Stored data entries:
####################
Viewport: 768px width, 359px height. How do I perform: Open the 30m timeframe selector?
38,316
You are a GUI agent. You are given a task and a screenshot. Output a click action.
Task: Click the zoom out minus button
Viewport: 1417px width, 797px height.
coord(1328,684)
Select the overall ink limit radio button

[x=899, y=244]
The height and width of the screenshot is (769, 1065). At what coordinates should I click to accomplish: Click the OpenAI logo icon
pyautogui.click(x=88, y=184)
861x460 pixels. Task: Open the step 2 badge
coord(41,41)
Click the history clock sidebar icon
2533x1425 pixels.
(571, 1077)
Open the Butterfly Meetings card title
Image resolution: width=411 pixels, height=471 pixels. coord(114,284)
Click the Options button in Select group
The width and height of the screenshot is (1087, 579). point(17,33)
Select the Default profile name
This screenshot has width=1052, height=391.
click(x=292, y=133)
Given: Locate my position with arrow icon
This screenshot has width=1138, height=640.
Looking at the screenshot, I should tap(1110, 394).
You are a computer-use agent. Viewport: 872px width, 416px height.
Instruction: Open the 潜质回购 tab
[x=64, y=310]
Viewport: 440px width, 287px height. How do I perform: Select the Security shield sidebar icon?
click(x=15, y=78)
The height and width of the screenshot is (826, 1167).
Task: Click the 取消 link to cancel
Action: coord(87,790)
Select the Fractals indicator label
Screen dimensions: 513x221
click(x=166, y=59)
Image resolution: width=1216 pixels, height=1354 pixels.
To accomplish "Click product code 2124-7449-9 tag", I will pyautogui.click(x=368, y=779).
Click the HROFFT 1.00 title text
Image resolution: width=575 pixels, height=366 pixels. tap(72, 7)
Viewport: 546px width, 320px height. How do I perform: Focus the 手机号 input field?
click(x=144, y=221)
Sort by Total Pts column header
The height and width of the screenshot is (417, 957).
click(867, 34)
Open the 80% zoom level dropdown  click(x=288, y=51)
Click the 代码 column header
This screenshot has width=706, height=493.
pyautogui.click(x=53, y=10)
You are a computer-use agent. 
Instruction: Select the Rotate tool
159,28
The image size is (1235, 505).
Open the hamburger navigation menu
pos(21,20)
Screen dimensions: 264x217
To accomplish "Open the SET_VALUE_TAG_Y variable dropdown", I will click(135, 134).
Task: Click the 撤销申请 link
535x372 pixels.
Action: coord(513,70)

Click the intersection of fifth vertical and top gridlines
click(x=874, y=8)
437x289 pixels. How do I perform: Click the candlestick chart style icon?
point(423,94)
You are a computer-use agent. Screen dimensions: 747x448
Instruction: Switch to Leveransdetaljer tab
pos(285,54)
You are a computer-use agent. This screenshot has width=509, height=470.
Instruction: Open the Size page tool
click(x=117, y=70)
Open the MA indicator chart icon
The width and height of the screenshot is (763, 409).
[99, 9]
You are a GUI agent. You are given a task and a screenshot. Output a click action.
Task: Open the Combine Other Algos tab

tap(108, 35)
####################
Looking at the records above, tally the lines holding "computer" and reply with that number only.

4